_WHAT THE TASK REQUIRES_
Rewrite the data from the line containing "For every named target in this 981×720" through the last line, both ends included, keeping every request line unchanged. In each answer, add -84 to every coordinate value.
----------------
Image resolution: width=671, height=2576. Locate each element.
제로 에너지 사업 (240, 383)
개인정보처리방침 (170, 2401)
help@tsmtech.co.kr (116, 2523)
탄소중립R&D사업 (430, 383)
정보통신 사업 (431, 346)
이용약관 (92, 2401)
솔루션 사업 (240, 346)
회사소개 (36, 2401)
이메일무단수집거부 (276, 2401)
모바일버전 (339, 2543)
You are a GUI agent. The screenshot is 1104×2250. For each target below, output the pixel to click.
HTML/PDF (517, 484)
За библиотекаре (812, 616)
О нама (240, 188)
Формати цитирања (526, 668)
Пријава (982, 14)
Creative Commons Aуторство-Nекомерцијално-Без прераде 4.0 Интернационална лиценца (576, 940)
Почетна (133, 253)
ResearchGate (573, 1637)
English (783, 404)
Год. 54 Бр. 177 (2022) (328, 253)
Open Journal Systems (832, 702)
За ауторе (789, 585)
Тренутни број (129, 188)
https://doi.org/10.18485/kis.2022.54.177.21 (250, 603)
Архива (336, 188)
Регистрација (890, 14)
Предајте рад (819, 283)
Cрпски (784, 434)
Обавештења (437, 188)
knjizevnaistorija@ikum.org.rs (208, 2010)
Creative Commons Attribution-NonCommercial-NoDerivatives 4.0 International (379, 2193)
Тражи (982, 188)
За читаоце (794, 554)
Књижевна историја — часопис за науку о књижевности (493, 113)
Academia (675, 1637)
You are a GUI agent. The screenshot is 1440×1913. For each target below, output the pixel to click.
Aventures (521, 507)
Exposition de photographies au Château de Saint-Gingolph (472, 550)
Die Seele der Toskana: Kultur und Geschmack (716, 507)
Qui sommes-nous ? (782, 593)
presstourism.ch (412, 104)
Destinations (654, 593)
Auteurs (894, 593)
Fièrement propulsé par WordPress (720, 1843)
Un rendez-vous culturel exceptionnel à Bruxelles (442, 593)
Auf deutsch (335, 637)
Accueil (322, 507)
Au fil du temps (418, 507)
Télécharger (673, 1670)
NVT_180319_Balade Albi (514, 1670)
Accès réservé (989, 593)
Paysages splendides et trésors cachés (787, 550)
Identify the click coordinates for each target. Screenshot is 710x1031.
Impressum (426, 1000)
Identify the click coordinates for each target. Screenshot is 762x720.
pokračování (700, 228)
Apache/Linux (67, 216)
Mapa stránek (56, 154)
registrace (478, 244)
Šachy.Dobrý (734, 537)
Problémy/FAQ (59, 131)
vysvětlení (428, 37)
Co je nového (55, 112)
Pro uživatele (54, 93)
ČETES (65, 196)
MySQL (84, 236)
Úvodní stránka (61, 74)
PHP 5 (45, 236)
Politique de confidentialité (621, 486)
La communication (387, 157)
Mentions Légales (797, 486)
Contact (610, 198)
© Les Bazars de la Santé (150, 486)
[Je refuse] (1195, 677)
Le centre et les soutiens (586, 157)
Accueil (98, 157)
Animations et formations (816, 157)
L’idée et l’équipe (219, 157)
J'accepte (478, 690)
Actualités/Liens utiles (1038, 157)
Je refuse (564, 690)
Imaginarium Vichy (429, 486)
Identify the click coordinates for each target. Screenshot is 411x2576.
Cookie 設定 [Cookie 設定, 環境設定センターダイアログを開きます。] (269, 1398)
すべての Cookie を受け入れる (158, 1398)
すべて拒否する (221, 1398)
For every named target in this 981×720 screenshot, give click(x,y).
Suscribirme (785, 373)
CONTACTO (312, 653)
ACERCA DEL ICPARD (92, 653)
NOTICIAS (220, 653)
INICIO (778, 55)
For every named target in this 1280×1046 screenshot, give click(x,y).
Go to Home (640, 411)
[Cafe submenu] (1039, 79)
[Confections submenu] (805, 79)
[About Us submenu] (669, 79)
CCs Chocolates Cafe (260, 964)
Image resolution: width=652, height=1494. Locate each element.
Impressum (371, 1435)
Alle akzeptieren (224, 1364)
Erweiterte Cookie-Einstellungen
----------------
_REPLY_
For every named target in this 981×720 screenshot, give click(x,y).
Suscribirme (701, 289)
CONTACTO (228, 569)
ACERCA DEL ICPARD (8, 569)
NOTICIAS (136, 569)
INICIO (694, -29)
For every named target in this 1280×1046 screenshot, give click(x,y).
Go to Home (556, 327)
[Cafe submenu] (955, -5)
[Confections submenu] (721, -5)
[About Us submenu] (585, -5)
CCs Chocolates Cafe (176, 880)
Image resolution: width=652, height=1494. Locate each element.
Impressum (287, 1351)
Alle akzeptieren (140, 1280)
Erweiterte Cookie-Einstellungen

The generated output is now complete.